### Task description
If a line in the records contains the string "will", show that line.

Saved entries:
((

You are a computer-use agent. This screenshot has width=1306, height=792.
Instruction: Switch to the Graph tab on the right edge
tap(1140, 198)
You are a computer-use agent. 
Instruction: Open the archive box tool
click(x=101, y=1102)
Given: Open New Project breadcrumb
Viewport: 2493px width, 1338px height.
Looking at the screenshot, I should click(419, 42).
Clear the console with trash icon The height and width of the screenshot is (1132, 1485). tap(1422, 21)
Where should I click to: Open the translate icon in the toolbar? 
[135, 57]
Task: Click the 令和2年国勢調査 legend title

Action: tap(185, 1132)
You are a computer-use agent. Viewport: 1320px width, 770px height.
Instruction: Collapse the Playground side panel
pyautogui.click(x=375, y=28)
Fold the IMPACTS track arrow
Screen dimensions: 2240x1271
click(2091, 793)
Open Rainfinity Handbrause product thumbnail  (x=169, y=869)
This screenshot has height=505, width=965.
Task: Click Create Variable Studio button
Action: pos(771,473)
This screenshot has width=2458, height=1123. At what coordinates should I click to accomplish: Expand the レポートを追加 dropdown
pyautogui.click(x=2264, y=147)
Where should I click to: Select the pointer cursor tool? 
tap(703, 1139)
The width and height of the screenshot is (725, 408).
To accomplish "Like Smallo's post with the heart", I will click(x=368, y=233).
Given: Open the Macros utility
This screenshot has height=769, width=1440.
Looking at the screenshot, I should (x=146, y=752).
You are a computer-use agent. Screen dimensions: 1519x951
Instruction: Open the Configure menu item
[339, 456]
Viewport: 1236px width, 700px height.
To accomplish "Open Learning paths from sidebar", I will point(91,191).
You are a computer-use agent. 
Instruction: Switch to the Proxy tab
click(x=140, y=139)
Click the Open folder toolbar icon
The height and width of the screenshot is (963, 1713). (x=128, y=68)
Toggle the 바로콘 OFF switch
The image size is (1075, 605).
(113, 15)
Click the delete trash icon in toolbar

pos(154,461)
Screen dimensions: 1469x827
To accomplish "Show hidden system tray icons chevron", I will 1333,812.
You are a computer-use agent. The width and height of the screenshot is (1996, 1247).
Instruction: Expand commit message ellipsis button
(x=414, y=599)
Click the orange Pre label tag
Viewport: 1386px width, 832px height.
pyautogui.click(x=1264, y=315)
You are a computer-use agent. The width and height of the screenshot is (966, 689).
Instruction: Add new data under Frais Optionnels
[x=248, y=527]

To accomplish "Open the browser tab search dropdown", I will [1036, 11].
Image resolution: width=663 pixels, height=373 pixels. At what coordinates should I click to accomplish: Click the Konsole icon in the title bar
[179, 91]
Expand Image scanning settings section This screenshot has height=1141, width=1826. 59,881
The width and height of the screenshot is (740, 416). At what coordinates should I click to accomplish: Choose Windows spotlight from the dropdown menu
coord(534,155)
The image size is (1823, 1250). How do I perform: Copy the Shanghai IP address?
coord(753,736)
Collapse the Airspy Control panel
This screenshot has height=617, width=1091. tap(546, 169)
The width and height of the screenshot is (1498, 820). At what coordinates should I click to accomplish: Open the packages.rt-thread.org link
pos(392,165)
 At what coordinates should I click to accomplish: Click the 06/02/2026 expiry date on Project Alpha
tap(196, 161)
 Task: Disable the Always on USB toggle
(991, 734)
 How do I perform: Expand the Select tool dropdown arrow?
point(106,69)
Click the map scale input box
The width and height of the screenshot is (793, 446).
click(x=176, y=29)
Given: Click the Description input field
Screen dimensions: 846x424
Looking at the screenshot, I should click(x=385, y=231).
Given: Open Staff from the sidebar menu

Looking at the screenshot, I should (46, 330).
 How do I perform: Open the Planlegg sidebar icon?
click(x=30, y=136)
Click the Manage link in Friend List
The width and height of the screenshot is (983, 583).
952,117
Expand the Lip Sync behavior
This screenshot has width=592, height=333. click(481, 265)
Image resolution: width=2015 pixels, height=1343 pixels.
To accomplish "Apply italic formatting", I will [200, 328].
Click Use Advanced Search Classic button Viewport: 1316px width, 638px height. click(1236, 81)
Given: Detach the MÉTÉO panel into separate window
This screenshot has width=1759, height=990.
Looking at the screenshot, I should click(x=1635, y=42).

))

### Your response
To accomplish "Like Smallo's post with the heart", I will click(x=368, y=233).
To accomplish "Open Learning paths from sidebar", I will point(91,191).
To accomplish "Show hidden system tray icons chevron", I will 1333,812.
To accomplish "Open the browser tab search dropdown", I will [1036, 11].
To accomplish "Apply italic formatting", I will [200, 328].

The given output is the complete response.